Chicago citation style 1.

Note References

Note references should follow the following form:

Authors: first name first followed by a comma. Multiple authors are listed as they are on the title page up to three authors. If using editor as author, the editors' list of names is followed by "ed." Always end authors' section with a comma.

Titles: magazine, newspaper, or journal articles are set in quotation marks followed by a comma. The titles of magazine, newspapers, and journals themselves are set in italics, followed by volume and issue numbers (if available). No comma is placed between periodical name and issue number.

Titles of books are set in italics and set in Title Case. Named volumes of a multi-volume work are set in quotation marks following the title.

Publication Data: Books always in parentheses after publication information. Publication information includes the place of publication unless duplicated in the publisher (i.e. "Princeton University Press" not "Princeton: Princeton University Press" but note: "New York: Oxford University Press"), publisher, and date of publication. For reference notes, this information is always set in parentheses. This information is not included for periodicals.

Publication Data: Periodicals for magazines and journals, only the month and year are placed in parentheses. For newspapers the date of publication is listed normally and not in parentheses: November 23, 1963.

Note references should include the page number to the exact pages that are being referenced, unless the entire volume or article is being referenced. Using "p." to denote a page number is not necessary as everyone should know that at this point in the reference, you are listing a page number. Using "p." may be needed if you are referencing a particular note on a page, for instance "p. 345, n. 37" which is a reference to page 345, note number 37. Numbers without lettering are assumed to be a page references.

The entire note reference is ended with a period unless additional citations are included. In that case separate references with a semi-colon.

Examples

Harold Dean Cater, comp., Henry Adams and His Friends (Boston: Houghton Mifflin, 1947), xvi-xvii.

Samuel Eliot Morison, History of United States Naval Operations in World War II, volume 12, "Leyte, June 1944-January 1945" (Boston: Atlantic Monthly/Little, Brown, 1970), 4.

David B. Johnson, "The 'Government Man': Edwin E. Witte of the University of Wisconsin," Wisconsin Magazine of History 82, no. 1 (Autumn 1998), 34-36.

Bibliography

Authors: Last name first

Naming Conventions

For Royalty

For Laws, Court Cases, etc.

Laws passed by and bills under consideration in a legislature are capitalized as title case, including the words "Act" or "Bill", but not otherwise formatted, not bold, nor italized, nor set in quotation marks.

Court Cases are also capitalized as title case and italicized, but not otherwise formatted.

Laws and Court Cases should be linked.

Historiography, bibliography, external links

Let me mention one example, but it's a general concern with historiography. I'll observe, in passing, that I believe that there's no good reason to have separate Bibliography and External Links: a given print book might move from one to the other because the copyright expires and someone scans it. As an informal convention, what would people think of only using Bibliography?

STORED ROWS:
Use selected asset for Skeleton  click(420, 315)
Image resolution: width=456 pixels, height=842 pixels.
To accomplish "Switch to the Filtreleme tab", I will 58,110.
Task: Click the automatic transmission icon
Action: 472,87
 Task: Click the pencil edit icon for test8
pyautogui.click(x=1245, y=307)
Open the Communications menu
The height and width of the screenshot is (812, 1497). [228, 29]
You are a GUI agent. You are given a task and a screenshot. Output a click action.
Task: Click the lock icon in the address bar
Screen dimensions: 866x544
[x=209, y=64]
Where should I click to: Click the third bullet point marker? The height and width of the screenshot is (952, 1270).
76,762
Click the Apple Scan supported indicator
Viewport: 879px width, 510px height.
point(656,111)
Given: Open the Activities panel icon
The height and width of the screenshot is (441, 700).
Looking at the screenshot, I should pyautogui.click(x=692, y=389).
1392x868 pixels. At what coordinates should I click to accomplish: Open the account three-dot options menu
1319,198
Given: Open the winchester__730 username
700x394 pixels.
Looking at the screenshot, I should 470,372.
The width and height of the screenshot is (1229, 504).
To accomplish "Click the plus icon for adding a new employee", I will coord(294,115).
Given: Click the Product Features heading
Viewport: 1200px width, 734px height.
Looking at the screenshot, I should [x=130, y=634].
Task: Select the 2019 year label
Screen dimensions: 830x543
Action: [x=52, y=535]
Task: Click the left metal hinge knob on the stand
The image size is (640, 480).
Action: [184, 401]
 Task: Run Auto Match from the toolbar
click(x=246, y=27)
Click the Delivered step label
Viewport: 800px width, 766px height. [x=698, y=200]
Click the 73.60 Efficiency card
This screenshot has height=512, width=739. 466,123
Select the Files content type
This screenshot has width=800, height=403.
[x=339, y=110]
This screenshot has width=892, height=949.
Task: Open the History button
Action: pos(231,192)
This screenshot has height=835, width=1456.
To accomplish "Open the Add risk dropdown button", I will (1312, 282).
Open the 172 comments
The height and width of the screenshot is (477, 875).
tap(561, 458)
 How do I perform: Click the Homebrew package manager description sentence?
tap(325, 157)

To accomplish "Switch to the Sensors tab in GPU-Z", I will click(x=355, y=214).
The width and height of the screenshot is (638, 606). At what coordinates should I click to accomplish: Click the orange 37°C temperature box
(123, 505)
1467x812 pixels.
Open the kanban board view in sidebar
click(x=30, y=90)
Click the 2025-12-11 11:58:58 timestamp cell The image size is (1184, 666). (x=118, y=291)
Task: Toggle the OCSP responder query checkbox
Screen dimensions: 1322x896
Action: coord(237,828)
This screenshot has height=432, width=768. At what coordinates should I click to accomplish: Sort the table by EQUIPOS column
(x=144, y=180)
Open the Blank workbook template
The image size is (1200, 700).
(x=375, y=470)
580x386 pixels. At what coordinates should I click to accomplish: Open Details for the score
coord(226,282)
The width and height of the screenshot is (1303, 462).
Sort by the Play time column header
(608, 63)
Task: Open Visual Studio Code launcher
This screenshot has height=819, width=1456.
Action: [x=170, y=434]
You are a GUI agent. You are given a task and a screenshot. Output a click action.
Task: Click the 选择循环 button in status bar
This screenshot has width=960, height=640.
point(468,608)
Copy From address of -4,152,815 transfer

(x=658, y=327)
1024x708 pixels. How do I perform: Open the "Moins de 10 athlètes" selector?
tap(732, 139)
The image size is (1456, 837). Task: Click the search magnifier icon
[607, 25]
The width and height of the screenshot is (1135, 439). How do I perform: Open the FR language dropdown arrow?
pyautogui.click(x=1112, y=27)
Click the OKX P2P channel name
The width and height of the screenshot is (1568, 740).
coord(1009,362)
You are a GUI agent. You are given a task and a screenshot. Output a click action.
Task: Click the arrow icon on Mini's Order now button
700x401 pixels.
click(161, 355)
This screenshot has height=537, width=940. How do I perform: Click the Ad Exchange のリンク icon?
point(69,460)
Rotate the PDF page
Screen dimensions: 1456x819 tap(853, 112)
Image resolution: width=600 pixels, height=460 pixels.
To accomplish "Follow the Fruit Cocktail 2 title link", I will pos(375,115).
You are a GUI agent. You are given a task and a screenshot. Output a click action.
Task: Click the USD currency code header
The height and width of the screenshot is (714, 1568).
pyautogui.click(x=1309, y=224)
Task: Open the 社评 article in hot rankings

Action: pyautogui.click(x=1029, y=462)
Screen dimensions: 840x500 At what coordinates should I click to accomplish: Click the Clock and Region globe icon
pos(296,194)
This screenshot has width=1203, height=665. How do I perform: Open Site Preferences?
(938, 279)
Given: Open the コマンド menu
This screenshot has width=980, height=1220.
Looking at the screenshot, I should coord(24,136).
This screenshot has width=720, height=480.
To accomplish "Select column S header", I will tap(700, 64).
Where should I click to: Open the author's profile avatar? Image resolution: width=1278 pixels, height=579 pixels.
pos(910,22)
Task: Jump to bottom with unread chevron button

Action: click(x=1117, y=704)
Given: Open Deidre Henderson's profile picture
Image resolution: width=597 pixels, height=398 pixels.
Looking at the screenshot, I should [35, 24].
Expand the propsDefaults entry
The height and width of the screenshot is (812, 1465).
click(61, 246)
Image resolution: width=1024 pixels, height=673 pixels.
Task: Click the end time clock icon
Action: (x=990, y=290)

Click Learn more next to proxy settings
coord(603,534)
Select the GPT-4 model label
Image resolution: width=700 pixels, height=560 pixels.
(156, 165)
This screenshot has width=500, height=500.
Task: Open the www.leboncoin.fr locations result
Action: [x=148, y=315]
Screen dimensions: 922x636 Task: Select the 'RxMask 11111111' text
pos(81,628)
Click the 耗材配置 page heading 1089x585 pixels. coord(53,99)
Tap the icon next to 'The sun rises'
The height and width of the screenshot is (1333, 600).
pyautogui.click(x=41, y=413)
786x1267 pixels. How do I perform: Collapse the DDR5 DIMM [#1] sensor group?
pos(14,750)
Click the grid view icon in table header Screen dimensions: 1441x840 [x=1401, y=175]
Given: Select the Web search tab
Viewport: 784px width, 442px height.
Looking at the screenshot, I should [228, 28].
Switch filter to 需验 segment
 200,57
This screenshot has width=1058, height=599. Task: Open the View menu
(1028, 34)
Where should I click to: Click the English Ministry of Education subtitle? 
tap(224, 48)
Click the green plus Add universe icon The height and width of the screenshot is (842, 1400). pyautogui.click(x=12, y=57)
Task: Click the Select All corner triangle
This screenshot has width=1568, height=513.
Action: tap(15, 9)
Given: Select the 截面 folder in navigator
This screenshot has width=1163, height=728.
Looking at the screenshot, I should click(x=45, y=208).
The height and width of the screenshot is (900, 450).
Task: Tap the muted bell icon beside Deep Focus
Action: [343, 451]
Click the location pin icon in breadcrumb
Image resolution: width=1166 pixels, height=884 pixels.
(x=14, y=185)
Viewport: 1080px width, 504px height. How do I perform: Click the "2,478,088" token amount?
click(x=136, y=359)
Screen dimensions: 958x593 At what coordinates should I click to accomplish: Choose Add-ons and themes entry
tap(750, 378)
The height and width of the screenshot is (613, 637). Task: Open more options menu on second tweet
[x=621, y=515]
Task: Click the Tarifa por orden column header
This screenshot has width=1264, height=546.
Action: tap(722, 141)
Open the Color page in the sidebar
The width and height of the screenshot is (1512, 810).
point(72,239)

PROBLEM DESCRIPTION:
Using the citation style guide, answer these:
1. How are the titles of books set?
2. In a newspaper note, how is the date of publication listed?
3. What separates references when a note includes additional citations?
The listing is separate material from the citation style guide.

WORKED ANSWER:
1. In italics and in Title Case.
2. Normally and not in parentheses, as in November 23, 1963.
3. A semi-colon.